I’ve spent days now poring over these documents, some of which are horrific, many of which are utterly banal. There’s something perversely thrilling about sifting through these emails—it’s a fantastic way to fulfill your gumshoe fantasies without ever having to leave your room. Of course, this type of rubbernecking is morbid at best and morally reprehensible at worst. It’s the society of the spectacle, and we’re just living in it; what could be more quintessentially American than turning harrowing accounts of exploitation and abuse into hours of entertainment? Moreover, the commodification of the entire Epstein saga by podcasters and social media personalities alike feels particularly ghoulish; as much as I enjoy listening to the musings of Brace Belden and Liz Franczak, I often can’t help but feel that the line between amateur investigative journalism and wildly unethical true crime slop becomes razor-thin the second you begin to (quite literally) capitalize on the suffering of others. Nevertheless, it seems similarly grotesque to turn away from the case altogether, because in doing so, you are capitulating to the demands of both the federal government and the mainstream media. The Trump administration will stop at nothing to make this story go away, and it’s difficult not to feel as if you have a responsibility to ensure that they don’t succeed.
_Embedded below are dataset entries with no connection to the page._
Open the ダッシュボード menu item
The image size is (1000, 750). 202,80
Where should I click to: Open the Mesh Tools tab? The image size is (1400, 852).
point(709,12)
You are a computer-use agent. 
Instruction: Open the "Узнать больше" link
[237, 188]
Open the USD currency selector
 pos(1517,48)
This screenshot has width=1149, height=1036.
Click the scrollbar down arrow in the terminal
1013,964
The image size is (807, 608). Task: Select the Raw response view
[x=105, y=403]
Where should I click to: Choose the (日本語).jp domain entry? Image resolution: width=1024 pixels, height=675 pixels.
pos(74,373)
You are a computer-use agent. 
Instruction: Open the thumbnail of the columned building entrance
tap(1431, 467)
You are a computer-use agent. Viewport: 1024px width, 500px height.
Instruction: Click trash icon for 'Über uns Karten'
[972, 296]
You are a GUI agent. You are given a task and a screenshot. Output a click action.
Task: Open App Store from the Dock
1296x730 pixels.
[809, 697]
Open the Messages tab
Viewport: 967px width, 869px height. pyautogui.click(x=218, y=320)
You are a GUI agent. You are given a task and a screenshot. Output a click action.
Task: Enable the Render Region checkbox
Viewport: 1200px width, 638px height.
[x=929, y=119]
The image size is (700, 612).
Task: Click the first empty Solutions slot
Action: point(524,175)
I’m ultimately left with two takeaways: the vast majority of people are indifferent to the abuse of teenage girls, and the depravity of the ruling class knows no bounds. Regarding the first point, we are already beginning to see right-wing political pundits who were clamoring about the “pedocracy” just a few months ago insist that men like Epstein and Trump aren’t pedophiles at all; as Megyn Kelly so astutely puts it, Epstein “was into the barely legal type ... he liked 15-year-old girls ... he wasn’t into 8-year-olds.” Furthermore, many prominent right wing e-celebs have started arguing that the adolescent girls who Epstein “employed” in Palm Beach were teen seductresses looking to make a quick buck. To quote Twitter’s favorite sex tourist Matt Forney, “the bulk of so-called ‘sex trafficking’ victims CHOSE their lifestyles because they’re already fucked in the head ... the girls are not ‘victims ‘... [they] are just looking for a payout because, shockingly, whores are liars who only care about money.” The sentiments espoused by Kelly and Forney illustrate what many conservatives already believe to be true about teenage girls: they are dumb, malicious sluts, both mature enough to sell their bodies, and too childish and stupid to understand the consequences.

As it pertains to my second point, I think it is important to remember that this type of brutality is to be expected from the capitalist class. The abuse of sweatshop workers, migrant laborers and cobalt miners, the unimaginable violence and ethnic cleansing carried out by Western imperial powers in Africa, Latin America, and the Middle East, the deliberate refusal on behalf of the government to provide food, shelter and medical care to the most vulnerable members of society in the wealthiest nation in the world—all of these things must be understood as symptoms of the exact same economic system that allows billionaires and their accomplices to rape and traffick children with impunity. The lesson that we learn from the Epstein saga cannot be that the most powerful people on the planet are sadistic, sexually deviant monsters (although this often seems to be the case). Instead, we should walk away from this with the knowledge that this is the inevitable conclusion of capitalism and colonialism; sexual violence and the maintenance of Empire have always gone hand in hand, and the exploitation of workers is inextricably intertwined with the exploitation of children. So...whatever. I’m gonna go bang my head against a wall.